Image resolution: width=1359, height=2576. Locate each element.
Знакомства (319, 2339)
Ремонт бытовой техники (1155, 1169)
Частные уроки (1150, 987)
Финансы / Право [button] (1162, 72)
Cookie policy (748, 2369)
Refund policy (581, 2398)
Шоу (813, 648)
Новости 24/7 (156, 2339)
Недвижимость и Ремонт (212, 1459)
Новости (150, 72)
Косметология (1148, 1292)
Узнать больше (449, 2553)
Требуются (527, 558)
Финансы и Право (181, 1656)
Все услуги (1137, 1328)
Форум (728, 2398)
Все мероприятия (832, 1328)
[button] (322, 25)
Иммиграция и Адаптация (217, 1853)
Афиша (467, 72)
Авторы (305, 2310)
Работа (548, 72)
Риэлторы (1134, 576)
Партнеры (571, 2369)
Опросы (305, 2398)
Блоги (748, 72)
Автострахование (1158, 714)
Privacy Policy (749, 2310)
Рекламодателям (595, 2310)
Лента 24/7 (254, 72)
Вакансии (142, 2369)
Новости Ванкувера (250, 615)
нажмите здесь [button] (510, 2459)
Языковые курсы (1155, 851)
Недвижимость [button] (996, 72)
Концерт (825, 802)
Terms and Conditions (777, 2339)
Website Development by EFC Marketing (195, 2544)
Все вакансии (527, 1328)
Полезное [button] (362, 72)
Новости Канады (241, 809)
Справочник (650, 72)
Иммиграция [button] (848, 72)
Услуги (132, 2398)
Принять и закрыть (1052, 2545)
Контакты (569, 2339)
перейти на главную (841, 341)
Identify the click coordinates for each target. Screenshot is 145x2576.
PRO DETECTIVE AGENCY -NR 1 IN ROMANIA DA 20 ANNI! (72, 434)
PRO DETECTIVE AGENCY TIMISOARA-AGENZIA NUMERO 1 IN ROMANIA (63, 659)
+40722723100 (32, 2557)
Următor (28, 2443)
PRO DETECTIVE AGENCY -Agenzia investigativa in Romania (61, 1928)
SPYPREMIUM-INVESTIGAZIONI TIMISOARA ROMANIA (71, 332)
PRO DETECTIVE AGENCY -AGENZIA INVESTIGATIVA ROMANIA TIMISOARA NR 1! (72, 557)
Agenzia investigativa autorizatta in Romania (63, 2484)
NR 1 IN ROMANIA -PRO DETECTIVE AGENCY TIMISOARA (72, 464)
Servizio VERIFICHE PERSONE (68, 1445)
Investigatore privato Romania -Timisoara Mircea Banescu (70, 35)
● ● ● ● ●
Reproduce only the lines above spanning from the line containing "PRO DETECTIVE AGENCY -Agenzia investigativa in" through the line containing "Agenzia investigativa autorizatta", word for word.

PRO DETECTIVE AGENCY -Agenzia investigativa in Romania (61, 1928)
SPYPREMIUM-INVESTIGAZIONI TIMISOARA ROMANIA (71, 332)
PRO DETECTIVE AGENCY -AGENZIA INVESTIGATIVA ROMANIA TIMISOARA NR 1! (72, 557)
Agenzia investigativa autorizatta in Romania (63, 2484)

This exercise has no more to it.